M13: Dead bear walking Plan ours injuste pour le grand plantigrade

L’ours M13 est mort. Il a été abattu le 19 février, au matin. Nécrologie d’un plantigrade glouton qui, selon le Plan ours, aurait dû être rééduqué.

L’ours suisse M13 s’est réveillé à mi-février et a quitté ses quartiers d’hiver. Dès le premier week-end, il a une fois de plus démontré qu’il n’avait aucune crainte de l’être humain. Il a rencontré une jeune fille qui a été terriblement effrayée. Il n’a pas non plus su réprimer son appétit pour le miel puisqu’il a dévalisé des ruches. Même les tirs des gardes-chasse ne sont pas parvenus à l’épouvanter, comme l’a expliqué, à notre demande, Hannes Jenny du Service de la chasse et de la pêche du canton des Grisons. Il est ainsi devenu évident selon lui que M13 n’avait plus peur des hommes. Le 19 février au matin, M13 a été abattu conformément aux dispositions du Plan ours de l’Office fédéral de l’environnement (OFEV).

Un ours en haute montagne

Flash-back. Ainsi que le montrent les enregistrements GPS du Service de la chasse et de la pêche du canton des Grisons, il a parcouru l’été dernier d’importantes distances. M13, âgé de 3 ans, a sillonné le Val Poschiavo, dans la région de la Bernina, et les alentours de Livigno. Il s’est promené en dessous de Sassalb, a fait un détour par les hauteurs vers le Lago Bianco tout en traversant des localités du Val Poschiavo, dévalisant au passage des ruches près d’une école. La plus spectaculaire de ses aventures s’est déroulée les 10 et 11 août lorsqu’il est parti en haute-montagne. Il est monté du Val Poschiavo jusqu’aux glaciers de la Bernina, a traversé la Fuorcla da la Sella, puis est descendu dans le Val Roseg, «où il a tranquillement passé la journée derrière un restaurant», comme l’indique Daniel Godli, guide de montagne et garde-chasse responsable. Ensuite, M13 a gagné Livigno en passant par Pontresina. Il est devenu un ours potentiellement dangereux l’automne dernier après son entrée par effraction dans une maison dont il a pillé les provisions.

Adéquation du Plan ours?

Selon le Plan ours de l’OFEV, l’information à la population commence dès qu’un ours apparaît. Ces mesures ont d’ailleurs eu un certain succès dans le Val Poschiavo. Après une résistance initiale de la population, on a finalement trouvé un terrain d’entente. Le président de la Commune de Poschiavo a déclaré au quotidien Südostschweiz que personne n’était en faveur de l’abattage de l’ours, mais que cela ne pouvait néanmoins pas continuer ainsi. La présence d’un grand carnassier pose des problèmes dans une région fortement peuplée. Dans la vallée, on compte plus de 1000 mayens. Comment peuvent-ils être sécurisés dans un délai raisonnable? Des solutions ont été trouvées pour les ruches. Ensemble avec d’autres mesures, elles auraient dû être mises en œuvre dans le courant de l’été à venir. Pour l’ours M13, cela intervient trop tard.

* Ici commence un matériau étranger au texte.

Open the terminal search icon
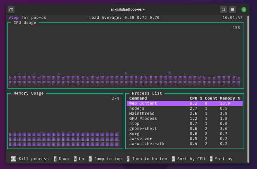Viewport: 257px width, 169px height. (223, 10)
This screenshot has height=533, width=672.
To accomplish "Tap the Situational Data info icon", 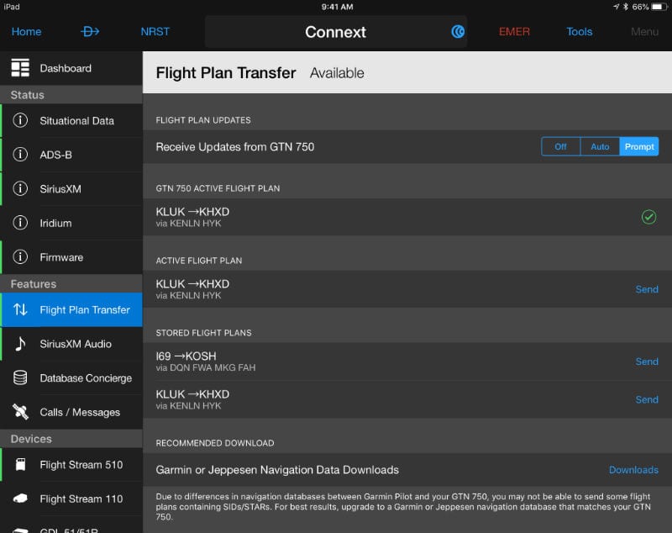I will (x=20, y=120).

Plan de rééducation inefficace

L’été dernier déjà, on a essayé de réapprendre au plantigrade à craindre les hommes. Le Plan ours stipule que «l’ours doit être contrarié de manière systématique selon un plan de rééducation prédéfini». Simple sur le papier, mais tout sauf banal dans la réalité, car ces bêtes sont futées. «Il reconnaissait les bruits des véhicules des gardes-chasse, déclare Georg Brosi, chef du Service de la chasse et de la pêche. Lorsque M13 les entendait, il détalait.» Georg Brosi avoue qu’il ne croit pas en l’efficacité de ces mesures.

Un ours repu est un ours mort

Le Plan ours fait l’objet de vives critiques depuis l’abattage de M13. Bernd Schildger, directeur du Zoo Dählhölzli à Berne déclare: «Il serait sensé de repenser le Plan ours.» A l’inverse de ce qui se fait dans d’autres pays hébergeant d’importantes populations d’ours, les mesures ont été ordonnées en Suisse par l’OFEV. «La population doit être intégrée, elle ne doit pas être uniquement réceptrice d’un ordre.» Les responsables locaux doivent disposer de l’entière compétence à «malmener l’ours en tirant sur lui des balles en caoutchouc jusqu’à ce qu’il en ait assez des hommes.» «A fat bear is a dead bear» (un ours repu est un ours mort), telle est la règle qui prévaut aux Etats-Unis et au Canada. En clair, si un ours s’est habitué à la nourriture des hommes, il est mort.